Thank you to my beloved friend who has so lovingly shared her life with us as a Guest Writer! I hope you learn a thing or two from this glimpse into her life…as she teaches me so much, spoken & unspoken! I Love You and honored that you would share life with me.
“So what do you do all day?”
I had come to expect this question from nearly anyone who wasn’t a stay at home parent. But it still stung every time. I guess part of me understood the curiosity. I didn’t understand the job responsibilities until I actually signed up. Still, one brief encounter with “Curious George” and I found myself questioning whether being a stay at home mom actually made sense or whether it was really just a self-imagined, self-absorbed idea masquerading as purpose in my life.
I answered the question clumsily: “Oh, you know…she wakes up, I feed her…then she plays” – wait I’m supposed to be more involved – “Er, we play together. I try to teach her some flashcards…” – really, I park her in front of the television – “I put her down for a nap…she wakes up…I feed her again…” I trailed off, painfully aware of how awkward and insecure I sounded. I didn’t have a real schedule like most moms. And I don’t mean that in the sense of those free spirited moms that do away with rigid schedules and let their kids develop naturally. I just didn’t have a clue. I also struggled with leaving the house. That whole introverted extrovert? That’s me to a T. I loathed play dates because it meant I had to actually interact with other moms…and those moms clearly had it all together.
You’re reading this and you’re thinking I’m being way too hard on myself. I know I am. The truth is I’ve always struggled with purpose. I’ve always felt like whatever I was doing wasn’t significant enough. In a world dominated by our XY counterparts, little girls are being raised to be stronger, faster, smarter, and more independent. From the time we can walk and speak, thrusters are being fitted and strapped to our backs to aid us in bursting through the glass ceiling in our workplaces. My parents tried their best to fit me with my own pair of thrusters and, believe me, I thought I’d be using them on a glass ceiling of a hospital one day. I do like the medical field. I excelled during EMT training and I do get a sense of fulfillment when I administer aid to people. But I realized medicine was more like a hobby to me. So I didn’t fight the way one fights when one needs to get into medical school. And it was simply because when I closed my eyes at night, I didn’t dream of traumas and surgeries…

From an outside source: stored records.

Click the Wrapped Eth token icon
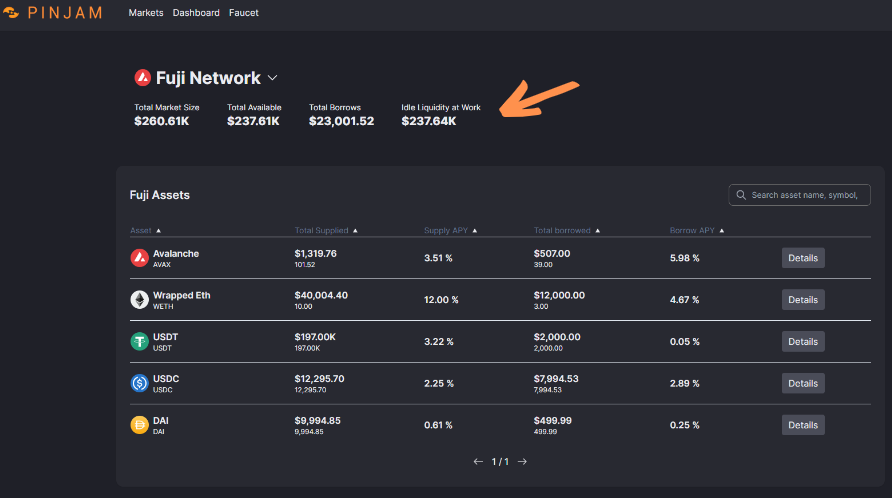This screenshot has width=892, height=498. click(140, 299)
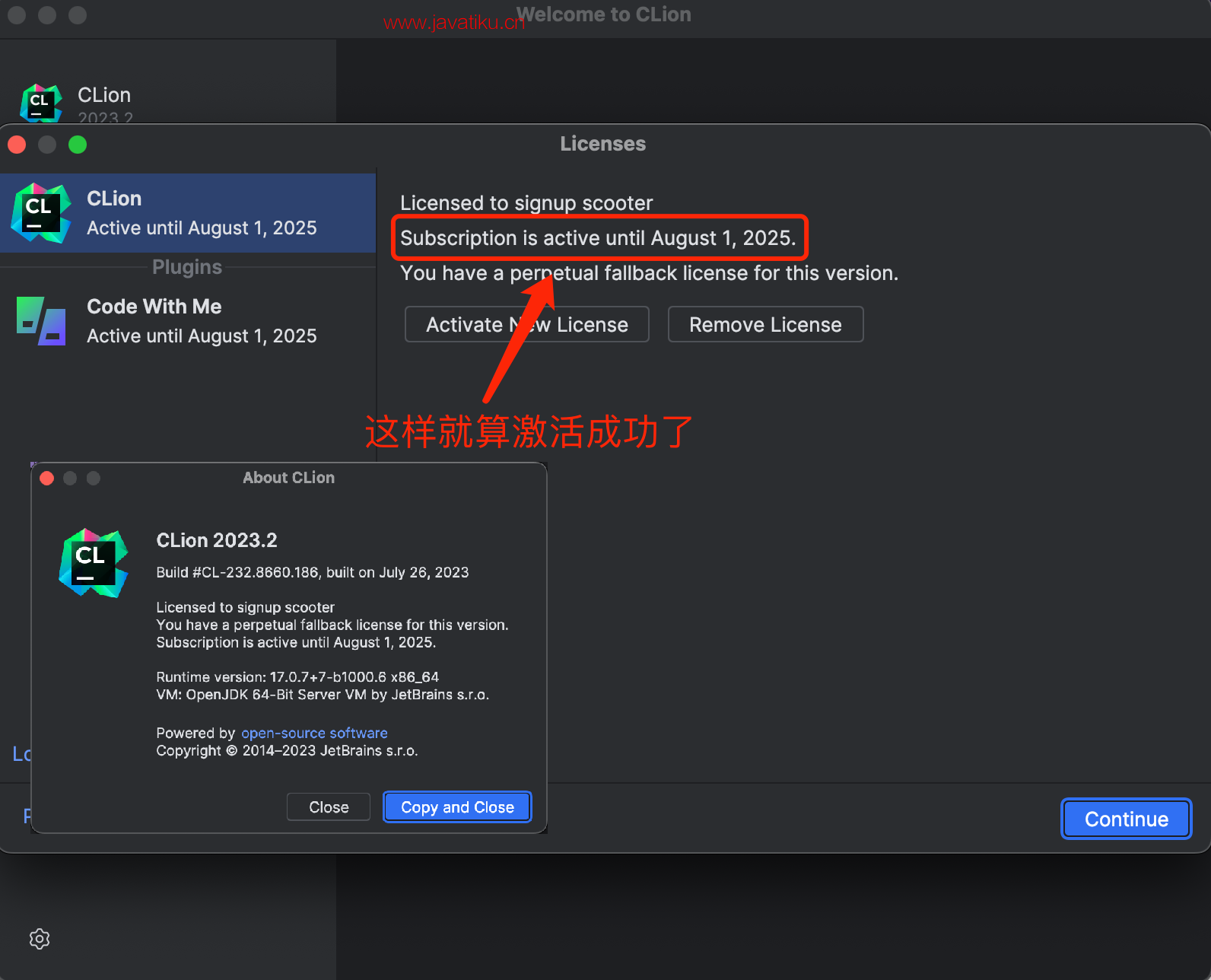Open the open-source software link

314,733
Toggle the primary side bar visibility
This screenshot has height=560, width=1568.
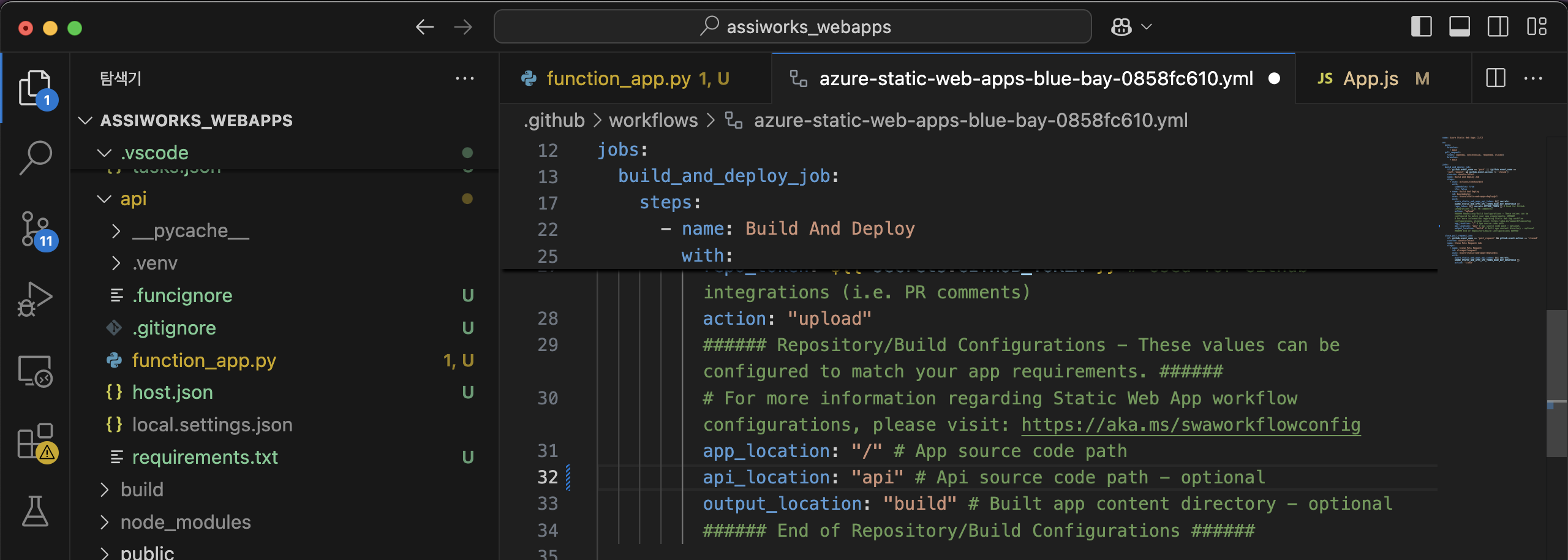(1421, 27)
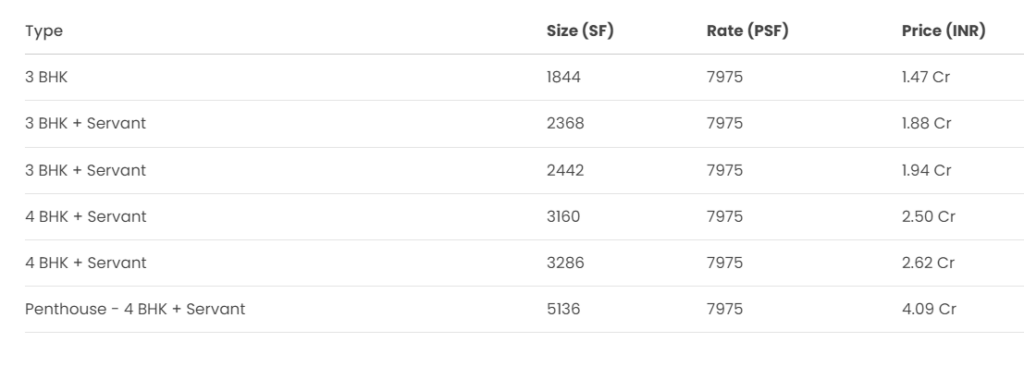Click the Price (INR) column header
This screenshot has width=1024, height=367.
coord(944,31)
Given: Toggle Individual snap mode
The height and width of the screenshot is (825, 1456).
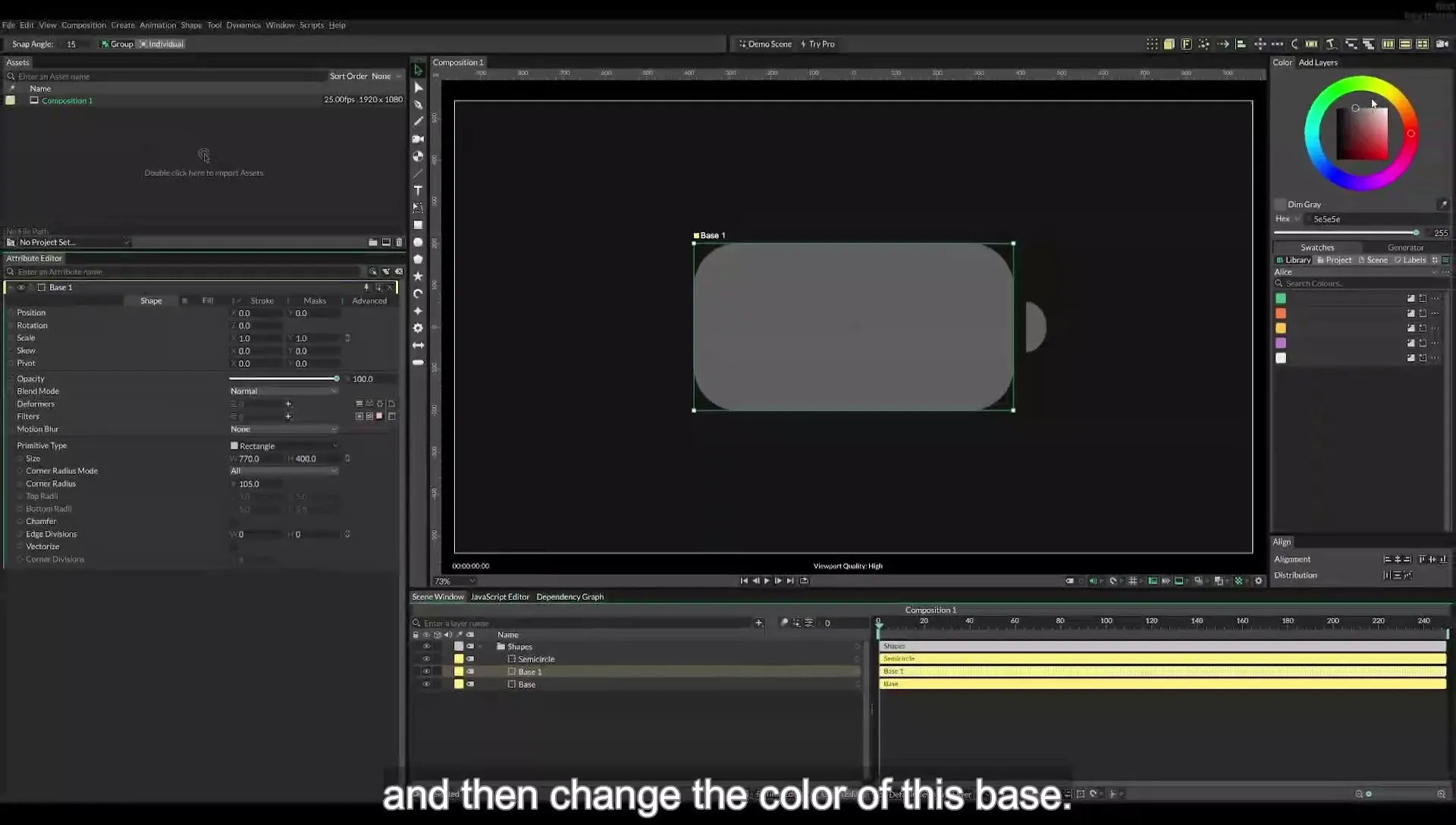Looking at the screenshot, I should [x=162, y=44].
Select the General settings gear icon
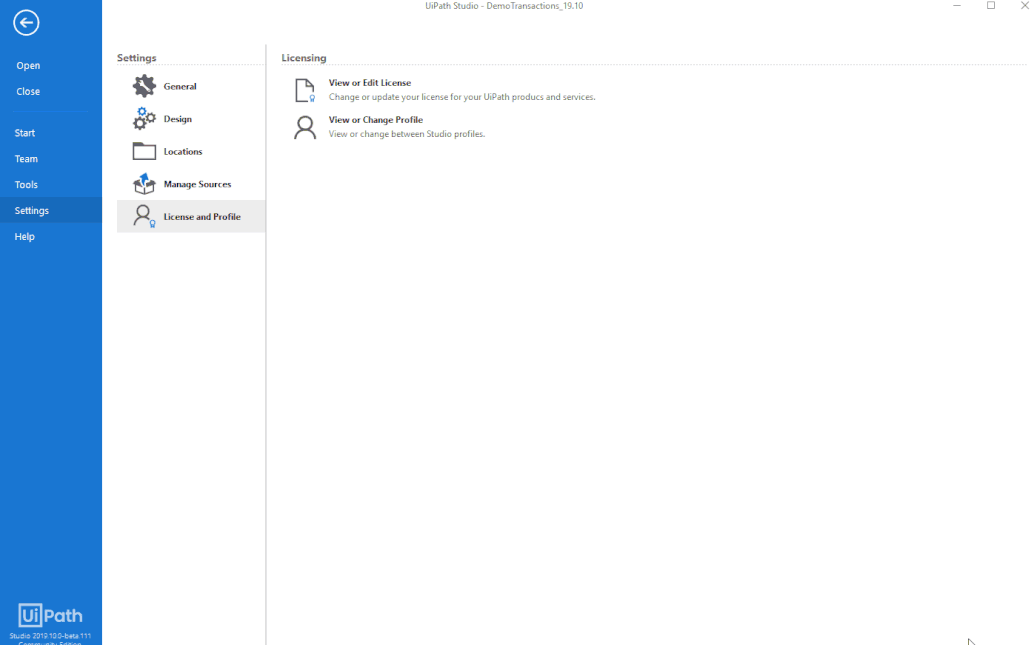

I dreamed instead of the man I wanted to spend the rest of my life with – the strong, wise, caring, affectionate, supportive, lover of my very being – and the beautiful kids we would raise together in the instruction of the Lord. I dreamed of birthday parties and Christmas Eves with our clan of tiny humans nestled on a sofa under warm blankets, drinking hot chocolate. Sounds like a dream, right? That’s exactly what it was and still is. At first I kept this dream to myself, convincing myself that they were the hobby…they were the bonus to a rewarding and lucrative career as a doctor. For 28 years, I couldn’t convince myself that being a wife and mother was my God given purpose in life…
But what exactly is purpose?
I came across this quote from Madame Ernestine Schumann-Heink:
What is a home? A roof to keep out the rain, four walls to keep out the wind. Floors to keep out the cold. Yes, but home is more than that. It is the laugh of a baby, the song of a mother, the strength of a father. Warmth of living hearts, light from happy eyes, kindness, loyalty, comradeship. Home is first school and first church for young ones, where they learn what is right, what is good, and what is kind. Where they go for comfort when they are hurt or sick. Where joy is shared and sorrow eased. Where fathers and mothers are respected and loved. Where children are wanted. Where the simplest food is good enough for kings because it is earned. Where money is not as important as lovingkindness. Where even the tea kettle sings from happiness. That is home. God bless it.
If my heart could speak, it would recite this quote from the mountaintops. I realize that this is my dream and my calling. For others, it may very well be the high paying job AND the family – or not. I know women who have worked tirelessly for their dreams and are striving towards the career they have always wanted – and that makes them happy. Despite the differences in our dreams, we should all stand up and be counted as purpose driven. And we should encourage our children to do the same. If you can close your eyes at night and see it in your dreams, if it literally makes your heart glad, and energizes you to start your day, then like Madame Heink said: God bless it. You’ve found your purpose. I believe I’ve finally found mine. I’m not just a housewife. Not just a stay-at-home mom. I am a HOMEMAKER. With God’s help I am making a home.